In Mumbai, Cable Operators & Distributors Association (Coda) president Ganesh Naidu says he wants CAS to be pushed not just in Mumbai but also across India. According to Naidu, “The new rates issued by Trai should be awarded to all consumers, rather than just restricting it only to certain sections of society. Unlike in the past, we are fully in support of CAS now that there is à la carte pricing of pay channels (something the cable fraternity has long been asking for).”

Simultaneously, a divided broadcasting community is trying to come to terms with the “ridiculously low” prices.

A sports broadcaster admitted that amongst the several options there is also one that envisages non-supply of its channels in CAS areas if the government refuses to budge on the Rs 5 per subscriber for any ay channel diktat.

“It’s a fundamental decision to be taken.
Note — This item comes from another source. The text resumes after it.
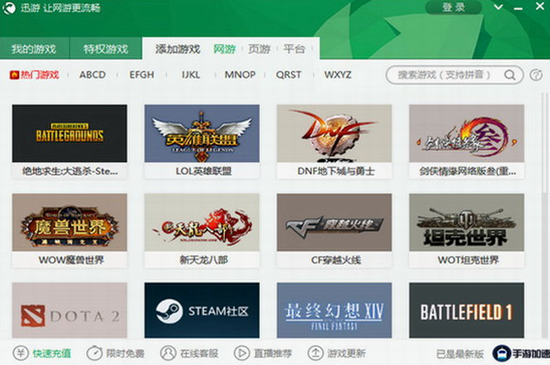550x365 pixels.
Task: Click the 迅游 logo in the title bar
Action: tap(9, 8)
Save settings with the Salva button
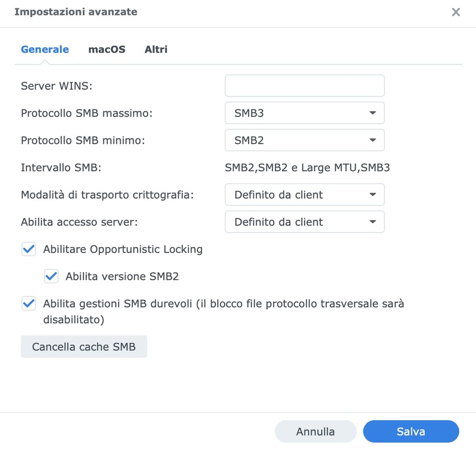This screenshot has height=449, width=476. [x=410, y=431]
There is certainly an option to let go of the CAS notified areas and suffer the loss rather than bear the ignominy of investing huge amounts of money in programming and getting paid peanuts as subscription, which would upset the whole business model,” the broadcaster said.

Still, the regulator feels such threats could only be addressed when it finally becomes a reality. “Trai would address the issue (of blackout of pay channels in CAS areas) when it is brought to it. Till now, no broadcaster has told us that it will switch off channels in CAS areas,” a Trai official told Indiantelevision.com.

There are valid reasons for the Trai official being so sanguine about the "blackout threat". According to another broadcast executive Indiantelevision.com spoke to, non-supply of channels "is not an option". The executive pointed out that the new downlink policy allowed the government enough powers to cancel the broadcast licence of anyone it deemed as being out of line.

So what are the options before the broadcasters? There are only two, he says. "Accept the Trai diktat or else fight it out in court." No prizes for guessing the course the channels will be taking.